The court noted the current practice of commercial litigants to make “raw allegations of fraudulent conduct on the part of their opponents”, or to make allegations of fraudulent conduct while lacking the requisite prima facie case to sustain such allegations. The law has long held that making unfounded allegations of fraud is improper, and ground for making punitive cost awards. An allegation of fraud is an accusation of conduct involving “moral turpitude” that is not to be made lightly, unless the lawyer has been presented with the prima facie cases establishing fraud.

Improper and unproven allegations of fraud can result in adverse and punitive costs orders, and misconduct by a party in the course of a proceeding may also warrant the refusal of an equitable relief. The court held in this case that there was no reason why this principle should not extend to “extravagant and unsupported” allegations of fraud.

RBC’s materials failed to meet acceptable standards in numerous respects:

  • RBC’s notice of motion and amended notice of motion both alleged that there was strong prima facie case that the defendants defrauded RBC of approximately $3.8 million;
  • the initial three volume affidavit contained similar allegations, with the word “fraud” or variations of it use no less than four times in the third paragraph, and with the affidavit concluding in its penultimate paragraph that RBC had been a target of a fraudulent scheme to defraud it of assets under its security;
  • RBC did not mention the word “fraud” at all in its amended factum and its submission-in-chief during its motion;
  • RBC’s initial factum used the word “fraud”, or variations thereof, no less than four times in the second paragraph, including the allegation that its defendants “orchestrated a fraudulent scheme to fraudulently borrow over $4 million from RBC between 2005 and 2008”; and
  • the defendants argued in their responding submissions that RBC had alleged but did not argue let alone prove fraud, and should therefore be denied equitable relief, but in its reply RBC stood by its allegations of fraud, despite having said nothing about them in chief.

The court went on to say that RBC misstated or overstated its case and evidence on numerous points, including:

  • alleging that the defendants fraudulently borrowed over $4 million from RBC between 2005 and 2008, despite there being no evidence in this regard;
  • the allegation that the defendants obtained over half of the total amount borrowed on the basis of a fraudulent equipment appraisal was untrue;
  • there was no direct evidence of a fraudulent appraisal, but rather evidence that RBC dealt directly with the appraiser to request the report;
  • the affiant stating the facts underlining the fraudulent appraisal allegation did not in fact have personal knowledge, but failed to qualify his evidence as such;
  • the sole basis for the allegation with respect to the fraudulent appraisal was the difference between the two appraised values, with no evidence that the defendants bore any responsibility for the discrepancy;
  • RBC’s evidence in another affidavit sworn in a different motion also contained hearsay evidence that was not properly qualified, and was misleading; and
  • RBC’s affidavit included irrelevant and inadmissible allegations against the defendants, including reference to pending criminal prosecution against Peter.

On the basis of the above, the court concluded that RBC’s conduct disentitled it to the equitable relief of a Mareva injunction or an appointment of an interim receiver.

Misstatements and overstatements of evidence as described “impair and impede the court in the performance of its function, and are to be strongly discouraged”. It is no answer to say that the motion was brought on notice and that the defendant therefore had every opportunity to respond with his or her side of the story.

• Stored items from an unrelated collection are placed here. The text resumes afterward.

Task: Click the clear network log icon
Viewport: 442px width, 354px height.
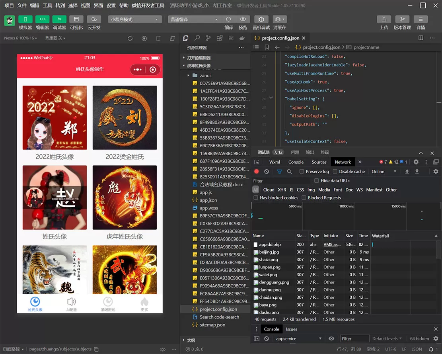Action: 267,172

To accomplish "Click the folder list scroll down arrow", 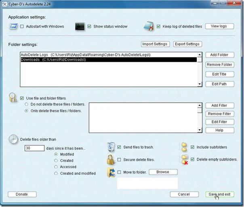I will click(x=200, y=84).
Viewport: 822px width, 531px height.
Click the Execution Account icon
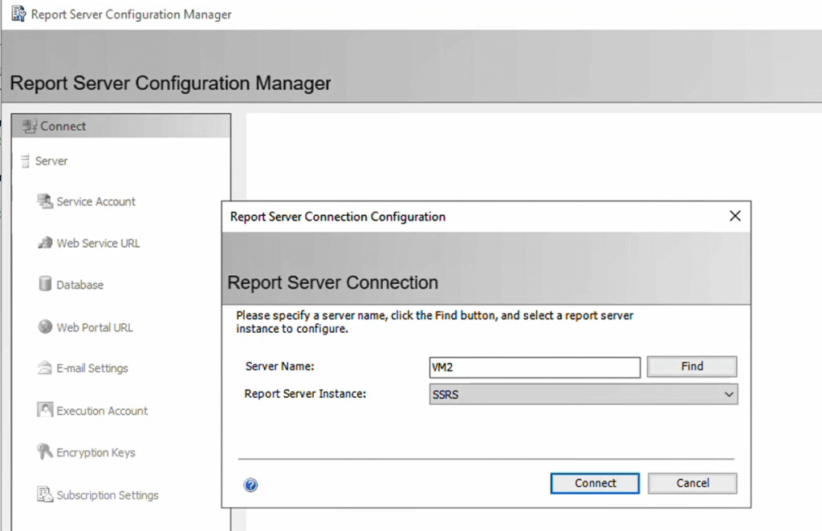pyautogui.click(x=45, y=411)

Whether a motion is on notice or not does not affect the moving party’s duty to be fair, accurate and candid with the court in its notice of motion, affidavits and factum. Counsel advocates his or her client’s case, but at the same time also has a duty to assist the court in arriving at a just and proper result.

RBC’s conduct and shortcomings disentitled it to relief that it was otherwise entitled to have granted in its favour (i.e. the Mareva injunction). The court exercised its discretion and dismissed RBC’s motion for the Mareva injunction and an appointment of interim receiver.


RBC was otherwise entitled to rather unusual relief in a form of a Mareva injunction, and despite satisfying the court that it was entitled to such extraordinary relief, RBC was not entitled to judgment solely because it made these unfounded allegations of fraud. Allegations of fraud carry a higher burden than allegations of breach of contract or negligence. A lawyer must have some supporting facts and/or documents to show that an allegation of fraud is made out before pleading such allegation. It is not enough to have a feeling or suspicion that a party is acting fraudulently.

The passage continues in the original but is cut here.